(Adnkronos) - Le telecomunicazioni sono la spina dorsale della società digitale e la base industriale su cui un Paese costruisce servizi, innovazione e competitività. Per questo il nuovo ciclo europeo deve stimolare gli investimenti senza introdurre obblighi tecnicamente irrealizzabili o sottrarre risorse alla modernizzazione delle reti. È la posizione espressa da Vincenzo Ferraiuolo, Head of Eu Affairs di Fastweb+Vodafone, alla conferenza organizzata da Adnkronos e Open Gate Italia.
Il giudizio sul Dna è nel complesso positivo. Dopo anni di regolazione orizzontale, la Commissione riconosce la necessità di una politica industriale pro-investimenti. Un esempio è la gestione dello spettro: l’armonizzazione europea può spostare l’obiettivo delle aste dalla massimizzazione degli incassi pubblici alla massimizzazione degli impegni di investimento.

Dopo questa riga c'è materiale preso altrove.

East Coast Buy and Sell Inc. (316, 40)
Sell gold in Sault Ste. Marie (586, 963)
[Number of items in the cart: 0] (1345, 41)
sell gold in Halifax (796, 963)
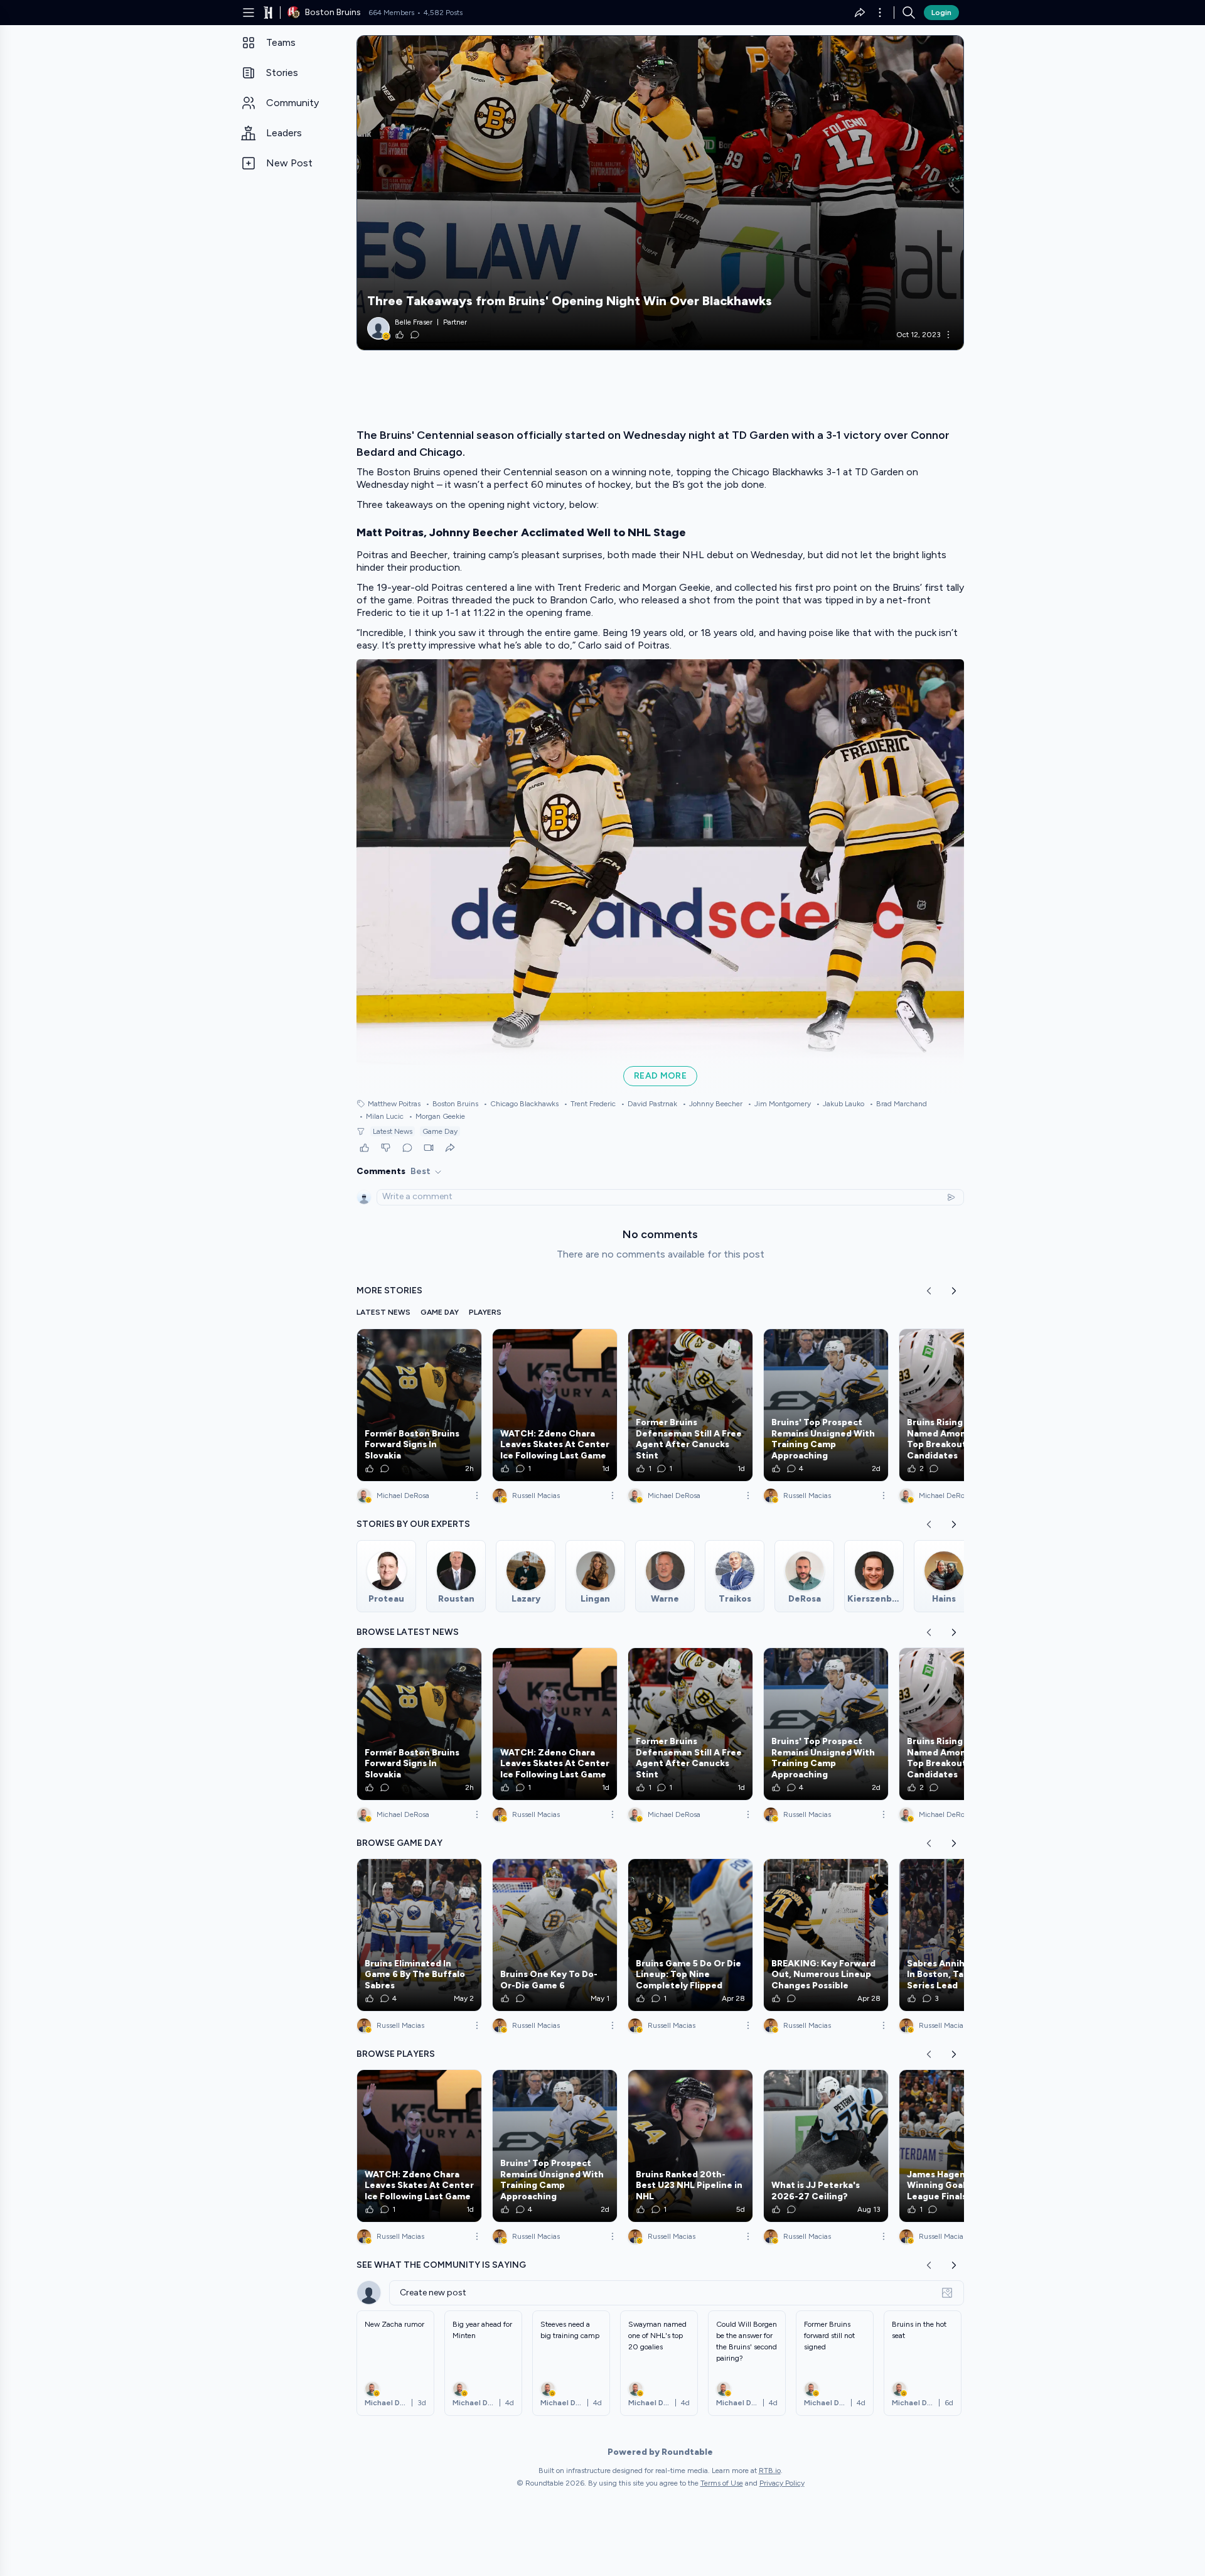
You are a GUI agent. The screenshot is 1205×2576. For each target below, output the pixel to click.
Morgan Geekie (437, 1116)
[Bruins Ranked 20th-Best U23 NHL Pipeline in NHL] (690, 2146)
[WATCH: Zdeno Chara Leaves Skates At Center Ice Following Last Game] (555, 1405)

In concreto, minori esborsi puramente finanziari possono liberare risorse per completare il 5G standalone e preparare le reti future. Gli Stati manterrebbero la responsabilità sulle procedure di assegnazione, dentro un quadro europeo più coerente con gli obiettivi industriali.
Ferraiuolo ha valutato positivamente anche la conferma della regolazione ex ante e del quadro Smp, che hanno sostenuto la liberalizzazione. Ma ha chiesto aggiustamenti per l’assetto italiano, nel quale la principale rete all’ingrosso è affidata a un operatore wholesale only. Un soggetto di questo tipo ha minori incentivi a discriminare tra clienti, ma, se opera in condizioni monopolistiche in alcune aree, può avere interesse a estrarre rendite. La regolazione deve quindi guardare alla sostanza del potere di mercato.